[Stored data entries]
>>>>>
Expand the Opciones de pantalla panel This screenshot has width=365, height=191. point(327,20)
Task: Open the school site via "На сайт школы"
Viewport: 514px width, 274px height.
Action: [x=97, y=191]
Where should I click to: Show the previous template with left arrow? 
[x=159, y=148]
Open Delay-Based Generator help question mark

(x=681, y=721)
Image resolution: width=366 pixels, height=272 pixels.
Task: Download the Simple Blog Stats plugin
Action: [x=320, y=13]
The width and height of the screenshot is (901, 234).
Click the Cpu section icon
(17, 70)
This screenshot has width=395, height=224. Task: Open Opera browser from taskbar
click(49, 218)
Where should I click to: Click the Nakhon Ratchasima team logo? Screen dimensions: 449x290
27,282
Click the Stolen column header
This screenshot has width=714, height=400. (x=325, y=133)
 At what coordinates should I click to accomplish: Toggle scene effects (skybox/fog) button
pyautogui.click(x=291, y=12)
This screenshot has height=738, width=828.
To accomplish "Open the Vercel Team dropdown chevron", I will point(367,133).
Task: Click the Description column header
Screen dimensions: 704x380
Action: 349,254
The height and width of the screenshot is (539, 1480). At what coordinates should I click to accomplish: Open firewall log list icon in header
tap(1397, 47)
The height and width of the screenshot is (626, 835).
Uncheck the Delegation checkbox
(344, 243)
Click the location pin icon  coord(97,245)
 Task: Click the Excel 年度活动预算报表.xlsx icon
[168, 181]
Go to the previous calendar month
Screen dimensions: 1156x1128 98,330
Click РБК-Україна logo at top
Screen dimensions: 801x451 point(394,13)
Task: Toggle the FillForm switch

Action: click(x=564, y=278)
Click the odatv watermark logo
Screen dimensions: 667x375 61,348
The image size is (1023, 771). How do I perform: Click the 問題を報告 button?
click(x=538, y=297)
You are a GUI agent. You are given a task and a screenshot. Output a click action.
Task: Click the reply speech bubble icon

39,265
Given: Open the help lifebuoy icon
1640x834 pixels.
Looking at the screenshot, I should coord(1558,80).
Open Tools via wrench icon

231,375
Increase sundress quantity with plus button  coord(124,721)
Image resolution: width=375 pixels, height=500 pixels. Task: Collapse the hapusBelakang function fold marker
<<<<<
Request ▸
Transcribe the rows verbatim, beginning with the first row and ending with the line containing "Action: [x=97, y=191]", including both ends.

Output ▸
Expand the Opciones de pantalla panel This screenshot has width=365, height=191. point(327,20)
Task: Open the school site via "На сайт школы"
Viewport: 514px width, 274px height.
Action: [x=97, y=191]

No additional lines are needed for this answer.